There are a few key principles that may help. First and most importantly, the process of adding structured information to an article needs to be made as easy as possible. Ideally, the process of adding structure should actually be streamlined to the point that it can actually provide a net saving of effort for the author. Smart auto-completion of complex terms (such as protein, chemical, or gene names), enforcing standard formatting and spelling, while allowing disambiguation, may be one way to achieve this. Second, the payoff needs to be made as immediate as possible. If authors go to extra effort during manuscript submission, they need to receive some kind of reward immediately. For example, if an author submits clinical trial data in a highly structured way designed to facilitate meta-analysis, it would make sense to provide the author a provisionally updated meta-analysis incorporating their as yet unpublished data, following submission. Finally, the problem of capturing structured knowledge is far too big to address all at once. It needs to be approached in manageable chunks, first identifying a small amount of structured information that authors can provide reasonably easily, and gradually building from there to capture more structured information as the tools improve and the benefits become increasingly evident.

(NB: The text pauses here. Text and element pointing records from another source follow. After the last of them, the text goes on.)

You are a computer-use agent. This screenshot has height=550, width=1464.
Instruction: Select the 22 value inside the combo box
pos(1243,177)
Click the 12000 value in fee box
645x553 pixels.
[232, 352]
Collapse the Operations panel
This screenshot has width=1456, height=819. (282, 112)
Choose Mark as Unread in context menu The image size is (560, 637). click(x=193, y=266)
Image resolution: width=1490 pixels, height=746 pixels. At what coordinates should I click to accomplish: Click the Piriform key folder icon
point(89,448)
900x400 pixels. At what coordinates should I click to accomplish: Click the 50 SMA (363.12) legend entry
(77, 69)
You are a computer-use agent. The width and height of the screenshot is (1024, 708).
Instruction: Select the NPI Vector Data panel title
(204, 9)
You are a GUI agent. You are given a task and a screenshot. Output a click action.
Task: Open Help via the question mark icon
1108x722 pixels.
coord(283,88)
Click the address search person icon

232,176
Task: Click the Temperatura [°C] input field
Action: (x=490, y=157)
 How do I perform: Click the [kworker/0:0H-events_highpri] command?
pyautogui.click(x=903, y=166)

The importance of such tools was highlighted recently by C. Sander, head of the Computational Biology Center at the Memorial Sloan-Kettering Cancer Center, who used his keynote at the ISMB bioinformatics conference in Brazil to announce the “Cashew prize,” which will be awarded to the creator of the best tool for assisting authors to conveniently express the pertinent facts reported in their article, in an unambiguous computer-readable form. This is a challenging goal, but a vital one.
Footnotes
-
This is one of a series of commentaries on the future of scientific publishing. For a listing of the other commentaries, see http://www.jneurosci.org/cgi/content/full/26/36/9077.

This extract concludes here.